What you will do:
The lines to copy from the data below are those that hold the string "folder".
--- Supplied records Enclosed Below ---
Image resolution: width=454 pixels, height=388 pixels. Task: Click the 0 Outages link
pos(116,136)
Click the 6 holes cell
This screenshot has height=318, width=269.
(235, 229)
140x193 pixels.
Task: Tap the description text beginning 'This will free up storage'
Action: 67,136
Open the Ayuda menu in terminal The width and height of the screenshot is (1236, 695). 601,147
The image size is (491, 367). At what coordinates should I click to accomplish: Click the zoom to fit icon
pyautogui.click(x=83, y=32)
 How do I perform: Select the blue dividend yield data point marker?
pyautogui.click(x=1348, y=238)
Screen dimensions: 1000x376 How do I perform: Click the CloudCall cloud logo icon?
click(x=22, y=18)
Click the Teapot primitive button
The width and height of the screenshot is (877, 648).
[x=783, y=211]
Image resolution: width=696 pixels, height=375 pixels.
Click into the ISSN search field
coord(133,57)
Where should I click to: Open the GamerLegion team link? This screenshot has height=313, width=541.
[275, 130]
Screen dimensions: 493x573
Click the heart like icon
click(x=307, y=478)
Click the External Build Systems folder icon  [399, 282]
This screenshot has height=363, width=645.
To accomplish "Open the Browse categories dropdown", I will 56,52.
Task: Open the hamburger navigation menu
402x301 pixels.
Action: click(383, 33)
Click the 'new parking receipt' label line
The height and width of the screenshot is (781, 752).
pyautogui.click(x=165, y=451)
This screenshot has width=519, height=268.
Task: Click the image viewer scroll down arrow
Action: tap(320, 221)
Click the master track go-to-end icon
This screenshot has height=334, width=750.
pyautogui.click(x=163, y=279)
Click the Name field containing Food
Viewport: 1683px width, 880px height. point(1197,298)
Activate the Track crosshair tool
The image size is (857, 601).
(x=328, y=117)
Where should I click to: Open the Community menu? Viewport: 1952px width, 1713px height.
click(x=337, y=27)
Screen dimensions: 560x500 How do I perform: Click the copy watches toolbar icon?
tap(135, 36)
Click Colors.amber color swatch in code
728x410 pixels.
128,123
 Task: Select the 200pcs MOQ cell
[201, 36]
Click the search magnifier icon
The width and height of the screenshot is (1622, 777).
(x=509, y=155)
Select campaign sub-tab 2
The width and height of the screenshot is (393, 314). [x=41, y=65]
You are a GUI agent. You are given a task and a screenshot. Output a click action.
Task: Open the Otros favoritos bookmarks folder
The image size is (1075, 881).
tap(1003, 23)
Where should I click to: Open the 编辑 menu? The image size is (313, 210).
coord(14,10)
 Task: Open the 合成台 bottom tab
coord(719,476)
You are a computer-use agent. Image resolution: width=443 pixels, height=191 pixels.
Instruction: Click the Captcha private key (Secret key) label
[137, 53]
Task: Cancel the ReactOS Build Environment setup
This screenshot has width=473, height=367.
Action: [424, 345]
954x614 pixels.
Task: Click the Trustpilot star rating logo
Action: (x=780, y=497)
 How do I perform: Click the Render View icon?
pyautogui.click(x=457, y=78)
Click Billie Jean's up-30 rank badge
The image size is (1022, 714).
--- End of Enclosed Supplied records ---
Solution:
Click the External Build Systems folder icon  [399, 282]
Task: Open the Otros favoritos bookmarks folder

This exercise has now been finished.